Functional analysis of putative HREs present in the XPC promoter. Luciferase reporter gene constructs containing C-HRE1 (A), C-HRE2 (B) or C-HRE3 (C) fragments were transfected into non-transduced or shHIF-1α-transduced keratinocytes. Cells were harvested at indicated time points after UVB irradiation. Firefly luciferase activity was normalized to Renilla luciferase activity. The luciferase assays were done in triplicate. For each reporter, the mean ± SD luciferase activity is shown (n = 3) relative to the activity in non-transduced cells prior to irradiation.
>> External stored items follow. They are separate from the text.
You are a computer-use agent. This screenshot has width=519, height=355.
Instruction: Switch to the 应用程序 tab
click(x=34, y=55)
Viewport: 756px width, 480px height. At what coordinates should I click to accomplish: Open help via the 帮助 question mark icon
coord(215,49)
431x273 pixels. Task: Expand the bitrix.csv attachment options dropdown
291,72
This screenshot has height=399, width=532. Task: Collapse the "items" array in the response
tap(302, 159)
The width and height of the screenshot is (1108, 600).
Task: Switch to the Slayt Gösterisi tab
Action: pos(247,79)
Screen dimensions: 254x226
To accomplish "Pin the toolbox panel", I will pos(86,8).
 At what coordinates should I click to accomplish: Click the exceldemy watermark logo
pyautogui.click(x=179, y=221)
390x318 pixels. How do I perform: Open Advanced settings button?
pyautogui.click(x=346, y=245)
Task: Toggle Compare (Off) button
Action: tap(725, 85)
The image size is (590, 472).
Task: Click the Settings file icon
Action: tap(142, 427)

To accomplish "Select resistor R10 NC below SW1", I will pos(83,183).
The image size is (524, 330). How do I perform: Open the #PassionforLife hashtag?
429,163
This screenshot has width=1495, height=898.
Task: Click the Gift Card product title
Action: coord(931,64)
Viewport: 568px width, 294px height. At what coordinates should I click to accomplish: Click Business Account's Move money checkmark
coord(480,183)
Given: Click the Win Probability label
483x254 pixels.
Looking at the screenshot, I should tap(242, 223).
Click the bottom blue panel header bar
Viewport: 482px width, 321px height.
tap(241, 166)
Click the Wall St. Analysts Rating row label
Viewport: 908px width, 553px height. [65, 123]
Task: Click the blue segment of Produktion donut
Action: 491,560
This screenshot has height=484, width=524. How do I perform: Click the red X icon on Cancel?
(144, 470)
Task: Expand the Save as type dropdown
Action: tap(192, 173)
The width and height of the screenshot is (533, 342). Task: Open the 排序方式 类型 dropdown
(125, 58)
The schematic representation of the plasmid construct used in each experiment is shown at the top of each diagram. *P < 0.05 for cells at the indicated time point versus NT cells prior to irradiation. (D) EMSA shows that HIF-1α- and Sp1-binding sites on C-HRE3 in XPC promoter are functional. The oligonucleotide sequences used in EMSA are shown in the top panel. C-HRE3 corresponds to the wild-type probe, m1C-HRE3 contains a mutation in the HIF-1α binding site, m2C-HRE3 is a probe mutated in the Sp1-binding site, and m3C-HRE3 contains mutations in both sites. Uppercase letters indicate the core of the HIF-1α binding site, and bold letters indicate the Sp1 binding site that shares a common sequence with C-HRE3.3. Mutated bases are indicated with bold, italics and underlining. Nu. extract, nuclear extract.